Hello.. I've visited this site several times over the past few years, wanting to join, wanting to feel the relief of connection that shared suffering can bring, longing for an anonymous voice that could blurt out all my woes and worries to an anonymous ear. But each time I stopped myself. Compared to some of the posts I read, my situation and my feelings seemed so normal. I was just being a wimp or a drama queen, and my depression would surely wane as it always has in the past. I can cope. I will self-help myself out of this limbo life somehow. This morning, as I lay in bed crying again and knowing that I would probably spend another lost day not doing anything, not seeing anyone and not moving far from my bed and laptop, I at last realized that I'm not coping and that maybe it's time to seek help from others.
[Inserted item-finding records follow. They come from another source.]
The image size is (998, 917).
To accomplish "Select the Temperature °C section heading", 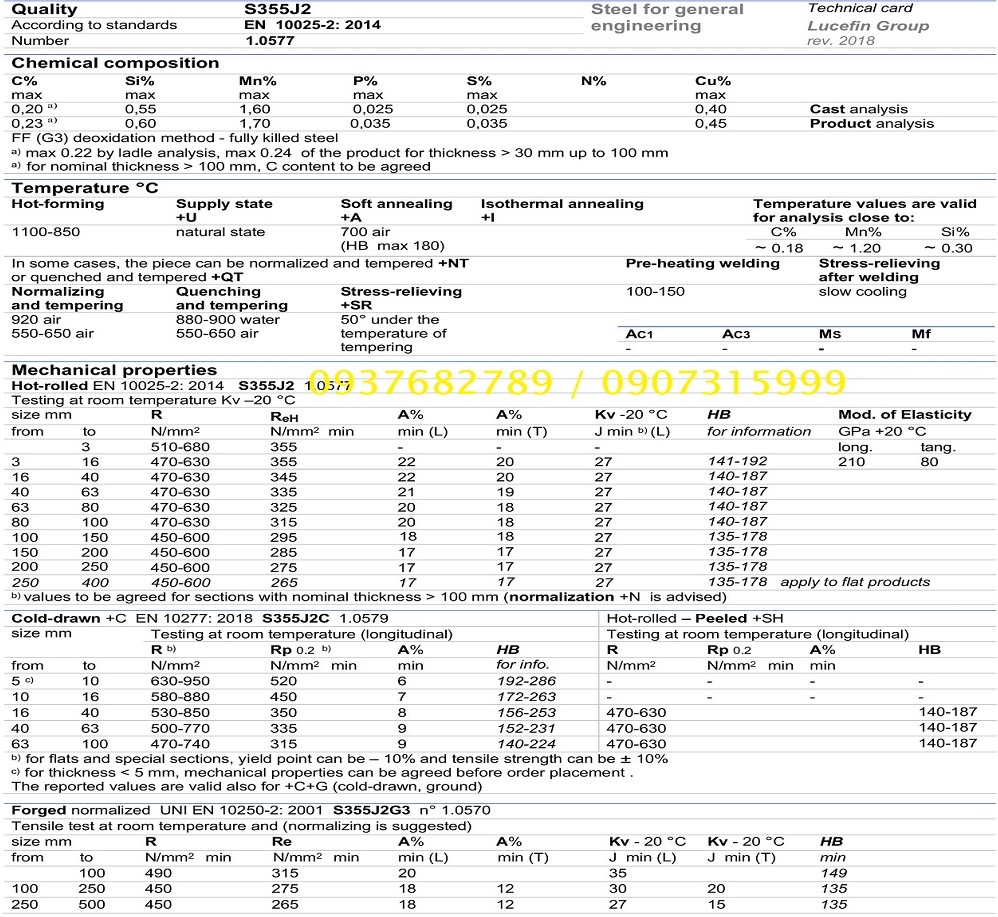I will pos(85,188).
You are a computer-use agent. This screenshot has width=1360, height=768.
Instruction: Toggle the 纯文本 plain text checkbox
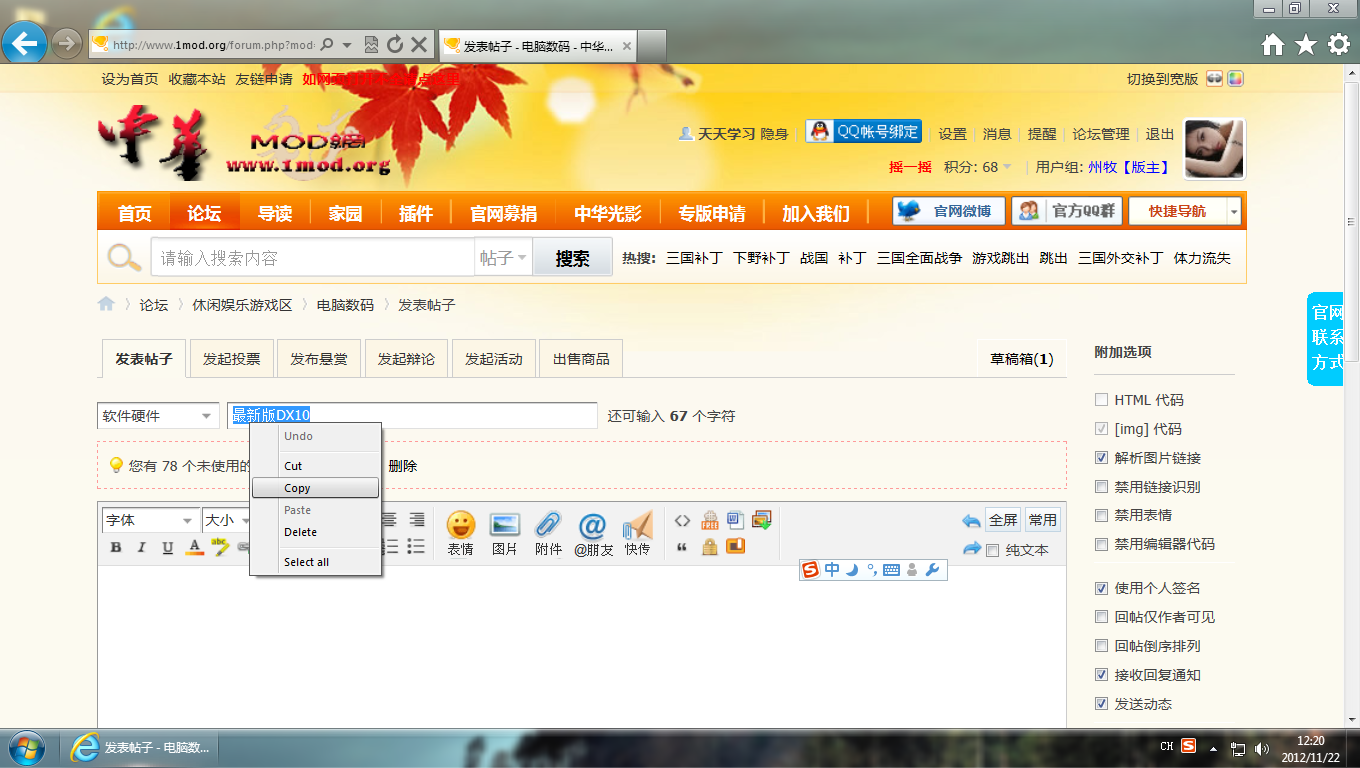coord(992,549)
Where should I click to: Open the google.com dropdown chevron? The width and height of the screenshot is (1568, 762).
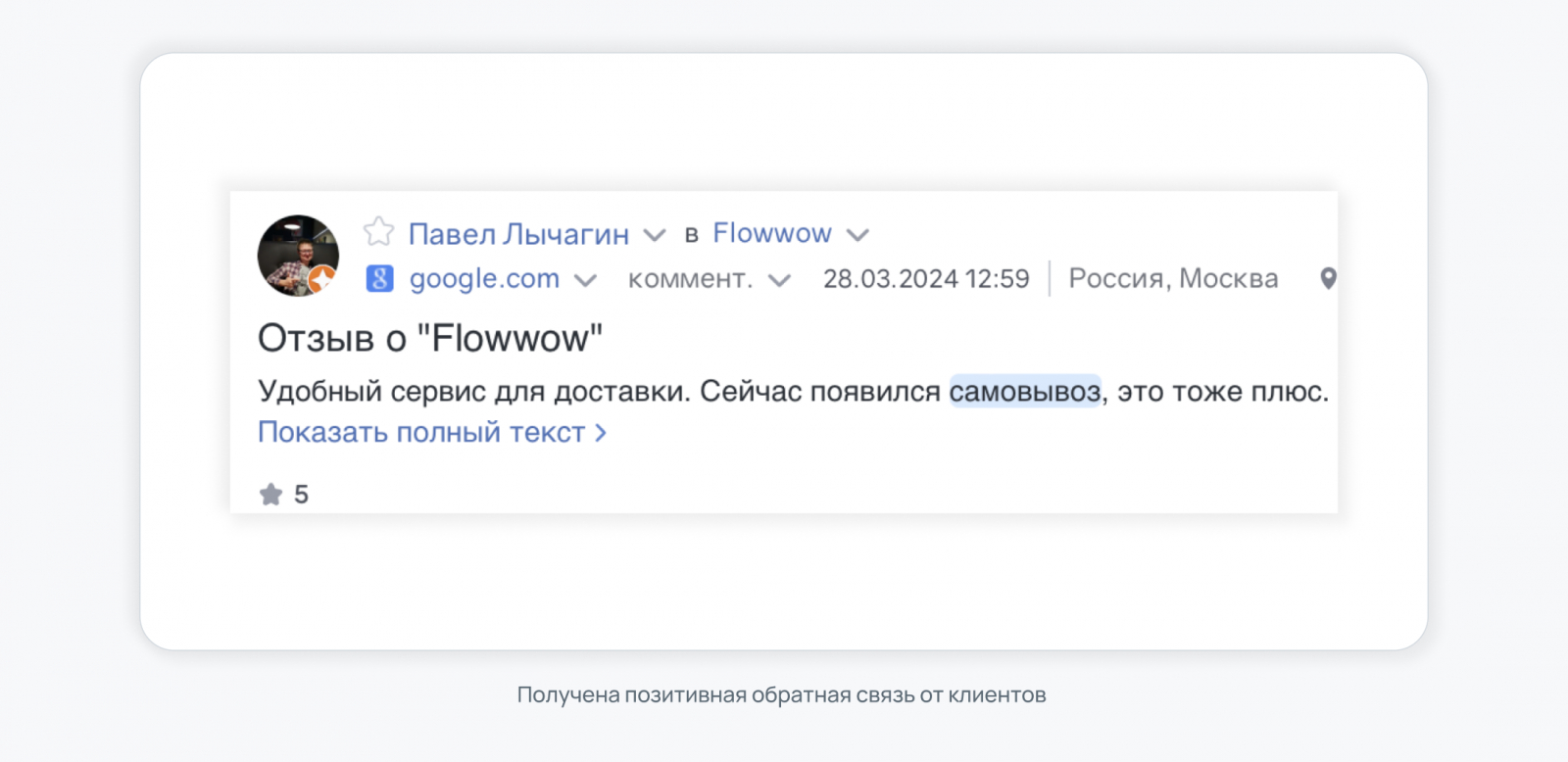(x=585, y=281)
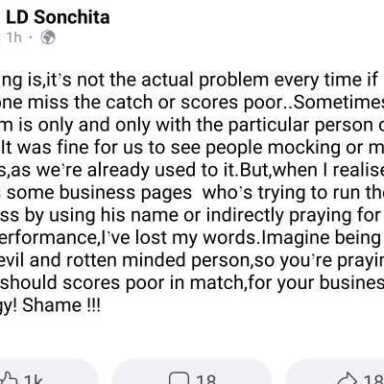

It's been over three months since I've had energy to do anything. I've just scored 'High"on the Q10, and been advised to see my GP. I don't have one, and even if I did, the motivation to get to them just isn't there. I used to do regular gardening and send myself to sleep with hypnotherapy recordings every night, now I just lay in bed, addicted to the cyberspace screen and staying cocooned from the real world. I do volunteer work one day a week. It's the only day I venture out and pretend to be OK. It's a real effort. I feel as though I am waiting to die, and some days I am really impatient for him to arrive and take me. There are of course life experiences that have led me to this state, but my stories are not unique. My prolonged inability to steer my thoughts and body into healthier directions is what worries me. I'm not used to asking for help, but if someone can reassure me that 'this too shall pass' I'd be really grateful.